▸ **DOCUMENT PASSAGE**
#####

As is well known, amino acids exhibit minimal solubility at their isoelectric points (pI). This property suggests that selecting amino acids with a strong solubility contrast near their pI could enable their effective separation from SO_4_^2−^-rich carbonation mother liquor, positioning them as candidate additives for indirect gypsum carbonation. In our previous work, using aspartic acid (Asp) as a leaching additive increased the solubility of CaSO_4_·2H_2_O to 19.50 g L^−1^ at 30 °C, roughly ten times higher than in pure water. Importantly, both the additive and SO_4_^2−^ were effectively separated from the mother liquor at the pI of Asp (2.77), enabling stable recycling with a recovery efficiency exceeding 80% over 10 cycles.^16^ However, the low pI of Asp necessitates excess H_2_SO_4_ for pH adjustment, which complicates the regeneration process.
This work presents a strategy for the indirect aqueous carbonation of gypsum using tyrosine (Tyr) as a leaching additive. The approach leverages the finding that Tyr co-precipitates with CaCO_3_ during carbonation, allowing spontaneous separation of the additive from SO_4_^2−^ in the mother liquor without additional acidification. The co-precipitated Tyr is then separated from CaCO_3_ by alkaline washing, and the resulting filtrate, containing redissolved Tyr, is recycled for subsequent Ca^2+^ leaching. To maximize the Ca^2+^ leaching yield, dissolution conditions for CaSO_4_·2H_2_O in the alkaline Tyr–KOH–H_2_O system were first optimized using response surface methodology (RSM). The effects of CO_2_ flow rate, reaction time, and temperature on carbonation efficiency and Tyr recovery were systematically investigated, leading to a proposed mechanism for the Tyr-mediated carbonation process. Finally, cyclic stability was evaluated over five consecutive leaching–carbonation cycles by monitoring Ca^2+^ leaching yield, carbonation efficiency, and Tyr recovery efficiency.
Materials and methods
Materials
2.1.

#####

▸ **DATA LINES**
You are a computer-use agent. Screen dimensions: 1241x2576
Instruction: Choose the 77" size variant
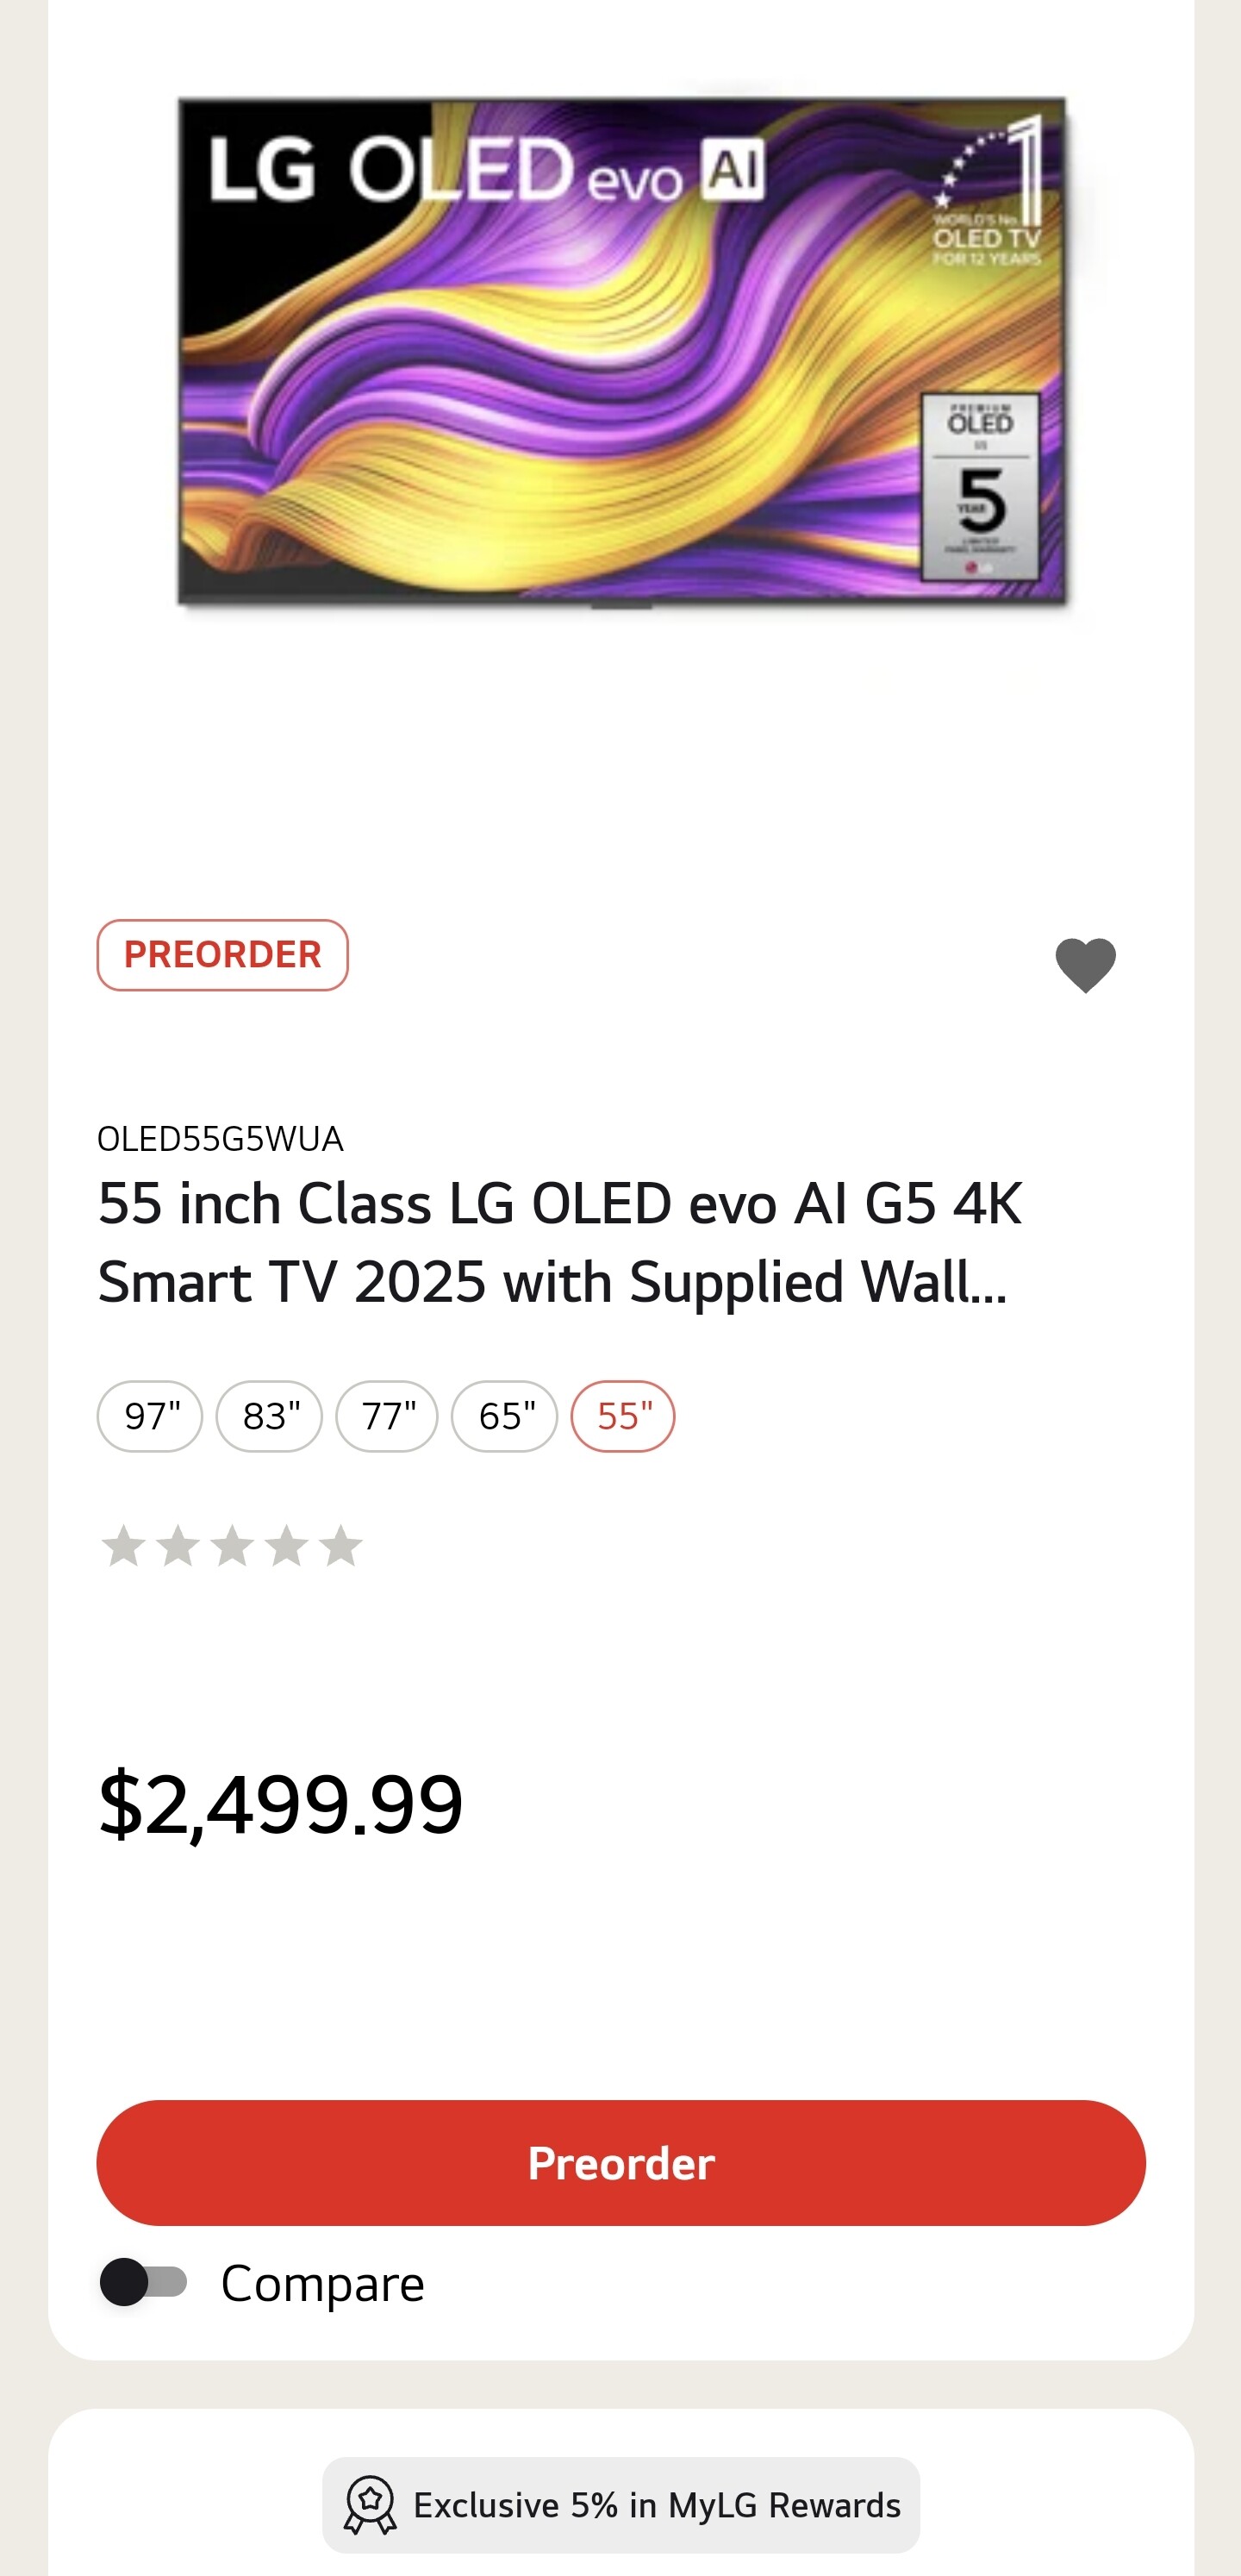387,1416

#####

▸ **SHORT TASK A**
Reproduce the part of the gypsum carbonation passage between "As is well known, amino" and "the regeneration process.", inclusive.
▸ **SHORT TASK B**
In the gypsum carbonation passage, over how many consecutive leaching–carbonation cycles was the cyclic stability of the tyrosine process evaluated?

▸ **EXERCISE RESULT A**
As is well known, amino acids exhibit minimal solubility at their isoelectric points (pI). This property suggests that selecting amino acids with a strong solubility contrast near their pI could enable their effective separation from SO_4_^2−^-rich carbonation mother liquor, positioning them as candidate additives for indirect gypsum carbonation. In our previous work, using aspartic acid (Asp) as a leaching additive increased the solubility of CaSO_4_·2H_2_O to 19.50 g L^−1^ at 30 °C, roughly ten times higher than in pure water. Importantly, both the additive and SO_4_^2−^ were effectively separated from the mother liquor at the pI of Asp (2.77), enabling stable recycling with a recovery efficiency exceeding 80% over 10 cycles.^16^ However, the low pI of Asp necessitates excess H_2_SO_4_ for pH adjustment, which complicates the regeneration process.

▸ **EXERCISE RESULT B**
Five.